Penalties are very high

Unintentional fraud can take many forms in patient access areas, including some involving protected health information (PHI), says Dan Schulte, executive vice president of revenue cycle solutions at The Outsource Group in St. Louis, MO.

"Patient access areas are up front in the organization," he says. "Each entry point multiplies the opportunity for identity theft. Hospitals need to rigorously maintain the same level of security at every site."

The Health Insurance Portability and Accountability Act (HIPAA) and the Health Information Technology for Economic and Clinical Health (HITECH) are federal laws that allow the courts to assess civil monetary penalties ranging from $100 to $50,000 per violation, with an annual limit of up to $1.5 million.

These same laws permit a judge to assess up to five years in prison for criminal acts regarding privacy breaches, he warns. In addition, states' attorneys general can levy fines and assign attorney costs to the convicted defendant.

There are hundreds of examples of lost and stolen PHI in the news, including a national drugstore chain penalized $2.25 million for mishandling its PHI, and another group fined $100,000 for losing laptops and data files, says Schulte. "These fines are the direct result of a lack of discipline regarding PHI," says Schulte. "Criminal activity by employees will reflect negatively on hospitals, as well."

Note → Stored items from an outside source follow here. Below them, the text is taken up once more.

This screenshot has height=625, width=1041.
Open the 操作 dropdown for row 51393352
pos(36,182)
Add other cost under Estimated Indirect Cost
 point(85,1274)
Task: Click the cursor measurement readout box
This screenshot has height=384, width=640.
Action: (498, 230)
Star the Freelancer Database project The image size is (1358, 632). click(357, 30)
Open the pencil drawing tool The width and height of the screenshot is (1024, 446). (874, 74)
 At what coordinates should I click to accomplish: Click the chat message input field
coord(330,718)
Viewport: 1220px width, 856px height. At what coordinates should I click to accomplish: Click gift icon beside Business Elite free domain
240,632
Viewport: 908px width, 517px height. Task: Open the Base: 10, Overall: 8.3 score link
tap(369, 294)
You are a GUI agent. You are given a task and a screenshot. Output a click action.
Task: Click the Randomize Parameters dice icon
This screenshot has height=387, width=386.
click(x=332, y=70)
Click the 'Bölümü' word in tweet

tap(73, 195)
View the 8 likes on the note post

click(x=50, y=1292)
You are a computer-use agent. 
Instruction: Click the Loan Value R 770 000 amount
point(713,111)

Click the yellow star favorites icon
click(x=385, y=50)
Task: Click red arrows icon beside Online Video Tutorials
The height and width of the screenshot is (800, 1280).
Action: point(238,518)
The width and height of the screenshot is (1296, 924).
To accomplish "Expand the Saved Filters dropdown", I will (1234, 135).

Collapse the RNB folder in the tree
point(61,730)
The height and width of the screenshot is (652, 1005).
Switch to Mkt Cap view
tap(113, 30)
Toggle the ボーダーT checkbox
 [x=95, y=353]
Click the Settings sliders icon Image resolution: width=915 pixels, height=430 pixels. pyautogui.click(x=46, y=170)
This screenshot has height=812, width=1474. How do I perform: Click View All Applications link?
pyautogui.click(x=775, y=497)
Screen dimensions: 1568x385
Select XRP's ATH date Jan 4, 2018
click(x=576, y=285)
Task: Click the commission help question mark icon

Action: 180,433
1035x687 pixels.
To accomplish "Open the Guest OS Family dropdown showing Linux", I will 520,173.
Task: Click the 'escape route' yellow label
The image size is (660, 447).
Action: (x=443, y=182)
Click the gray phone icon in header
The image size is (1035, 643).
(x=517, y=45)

The False Claims Act, the Civil Monetary Penalty Laws, HIPAA, and HITECH have significantly increased the need for careful stewardship of data in healthcare, with a growing ability for the government to impose severe sanctions on accidental and intentional violations of patient privacy, says Schulte.

"Healthcare has seen a consistent increase in regulatory policy since the early 1990s, as an outgrowth of audits and fallout from the aerospace and banking industries' failure to establish compliant cultural environments," Schulte says.